Segment Open
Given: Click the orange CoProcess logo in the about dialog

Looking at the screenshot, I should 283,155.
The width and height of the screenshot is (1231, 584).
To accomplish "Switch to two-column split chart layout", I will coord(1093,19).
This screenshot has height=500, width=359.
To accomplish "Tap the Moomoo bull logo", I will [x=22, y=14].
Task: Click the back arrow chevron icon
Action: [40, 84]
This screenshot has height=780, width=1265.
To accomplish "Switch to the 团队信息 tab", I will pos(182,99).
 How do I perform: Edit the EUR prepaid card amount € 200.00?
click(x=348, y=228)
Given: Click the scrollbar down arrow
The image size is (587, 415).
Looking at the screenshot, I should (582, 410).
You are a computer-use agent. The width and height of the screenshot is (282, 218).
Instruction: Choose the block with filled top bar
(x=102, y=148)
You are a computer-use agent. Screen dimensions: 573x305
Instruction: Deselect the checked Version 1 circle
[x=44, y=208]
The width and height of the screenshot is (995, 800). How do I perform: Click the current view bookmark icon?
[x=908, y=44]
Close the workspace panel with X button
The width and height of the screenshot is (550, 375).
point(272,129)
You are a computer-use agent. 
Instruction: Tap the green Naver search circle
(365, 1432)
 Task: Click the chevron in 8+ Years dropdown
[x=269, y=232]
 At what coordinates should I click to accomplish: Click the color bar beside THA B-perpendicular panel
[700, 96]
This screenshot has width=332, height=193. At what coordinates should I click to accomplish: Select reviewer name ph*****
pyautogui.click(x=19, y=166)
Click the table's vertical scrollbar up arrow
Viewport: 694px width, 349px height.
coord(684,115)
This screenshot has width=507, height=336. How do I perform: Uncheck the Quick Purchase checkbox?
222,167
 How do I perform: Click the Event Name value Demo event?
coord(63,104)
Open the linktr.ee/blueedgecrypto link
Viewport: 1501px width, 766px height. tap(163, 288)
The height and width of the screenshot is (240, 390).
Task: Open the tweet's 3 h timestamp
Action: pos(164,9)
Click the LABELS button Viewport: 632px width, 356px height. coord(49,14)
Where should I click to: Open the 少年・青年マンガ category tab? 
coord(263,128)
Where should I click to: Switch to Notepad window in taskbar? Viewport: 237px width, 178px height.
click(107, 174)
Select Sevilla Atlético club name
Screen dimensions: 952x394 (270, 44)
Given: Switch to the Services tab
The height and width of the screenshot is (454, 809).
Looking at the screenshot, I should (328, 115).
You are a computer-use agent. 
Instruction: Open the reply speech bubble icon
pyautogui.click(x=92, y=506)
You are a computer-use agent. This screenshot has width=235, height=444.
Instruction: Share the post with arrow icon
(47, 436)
Segment Closed
• AIM OF THE TASK: Write down exactly the line that contains "Select Sevilla Atlético club name" along with all later lines of the material, ending at its final line.

• RESPONSE FOR THIS EXERCISE:
Select Sevilla Atlético club name
Screen dimensions: 952x394 (270, 44)
Given: Switch to the Services tab
The height and width of the screenshot is (454, 809).
Looking at the screenshot, I should (328, 115).
You are a computer-use agent. 
Instruction: Open the reply speech bubble icon
pyautogui.click(x=92, y=506)
You are a computer-use agent. This screenshot has width=235, height=444.
Instruction: Share the post with arrow icon
(47, 436)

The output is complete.